DATASET EXCERPTS
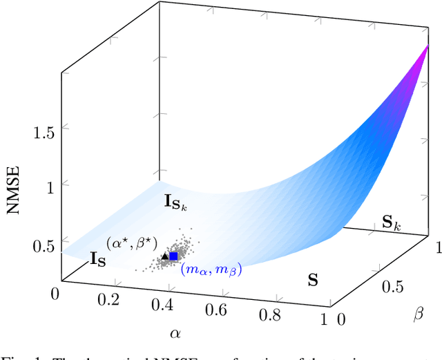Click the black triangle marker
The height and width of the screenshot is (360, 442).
(164, 256)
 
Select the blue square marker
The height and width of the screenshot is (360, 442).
(173, 256)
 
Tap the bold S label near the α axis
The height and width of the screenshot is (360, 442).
(313, 281)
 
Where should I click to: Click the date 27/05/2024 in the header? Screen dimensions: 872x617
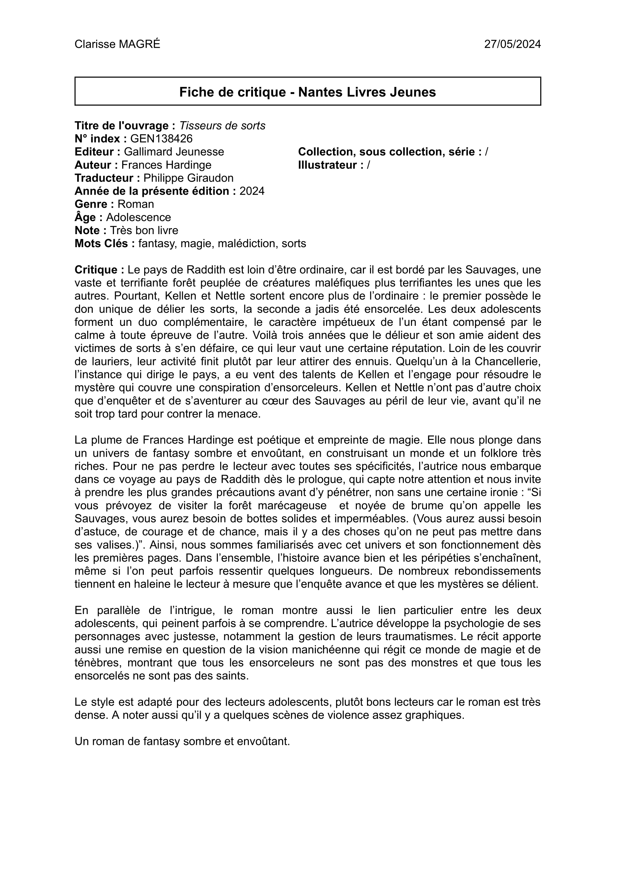(x=512, y=44)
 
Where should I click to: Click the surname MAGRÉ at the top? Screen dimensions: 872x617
(x=139, y=44)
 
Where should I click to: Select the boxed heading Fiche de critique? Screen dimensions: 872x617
(x=307, y=92)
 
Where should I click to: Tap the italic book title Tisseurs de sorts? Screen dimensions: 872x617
(x=222, y=125)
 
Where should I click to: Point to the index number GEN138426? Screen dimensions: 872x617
(x=161, y=139)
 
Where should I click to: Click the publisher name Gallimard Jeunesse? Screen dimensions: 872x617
(x=174, y=152)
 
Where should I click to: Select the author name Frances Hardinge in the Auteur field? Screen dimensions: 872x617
(x=167, y=165)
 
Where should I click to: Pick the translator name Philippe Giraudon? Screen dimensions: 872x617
(x=189, y=178)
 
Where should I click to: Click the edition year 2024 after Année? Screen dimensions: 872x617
(x=252, y=191)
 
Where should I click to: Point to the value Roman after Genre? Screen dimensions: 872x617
(x=136, y=204)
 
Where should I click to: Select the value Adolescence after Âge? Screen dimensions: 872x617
(x=138, y=217)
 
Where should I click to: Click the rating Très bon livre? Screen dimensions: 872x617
(x=144, y=230)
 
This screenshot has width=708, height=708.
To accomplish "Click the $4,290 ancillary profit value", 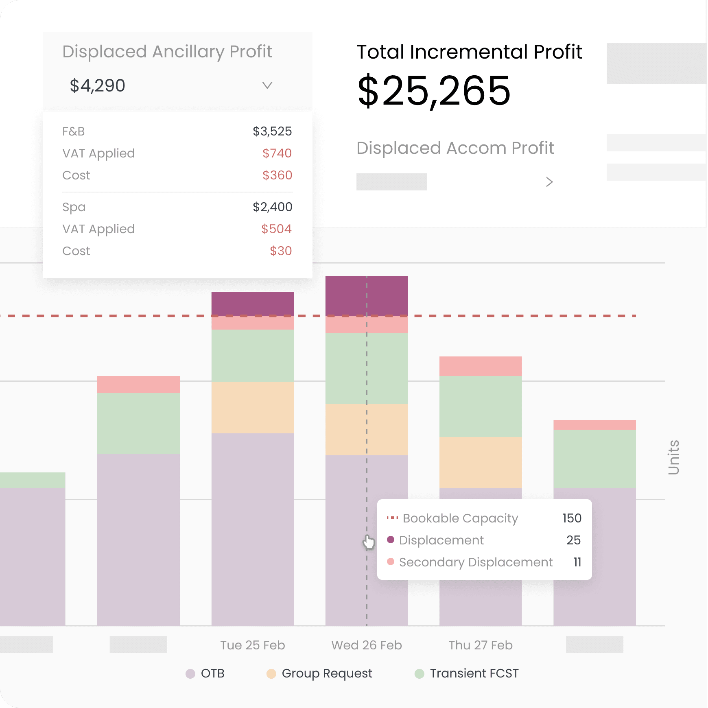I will [x=97, y=86].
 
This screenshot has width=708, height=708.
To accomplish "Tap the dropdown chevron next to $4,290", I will [x=267, y=85].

EXERCISE DETAILS
In the records, change "value" to "entry" in the part that opens with the line containing "Where should I click to: Point to the value" and closes with the line containing "(x=144, y=230)". Give only those lines, otherwise unchanged.

EXPECTED ANSWER
Where should I click to: Point to the entry Roman after Genre? Screen dimensions: 872x617
(x=136, y=204)
 
Where should I click to: Select the entry Adolescence after Âge? Screen dimensions: 872x617
(x=138, y=217)
 
Where should I click to: Click the rating Très bon livre? Screen dimensions: 872x617
(x=144, y=230)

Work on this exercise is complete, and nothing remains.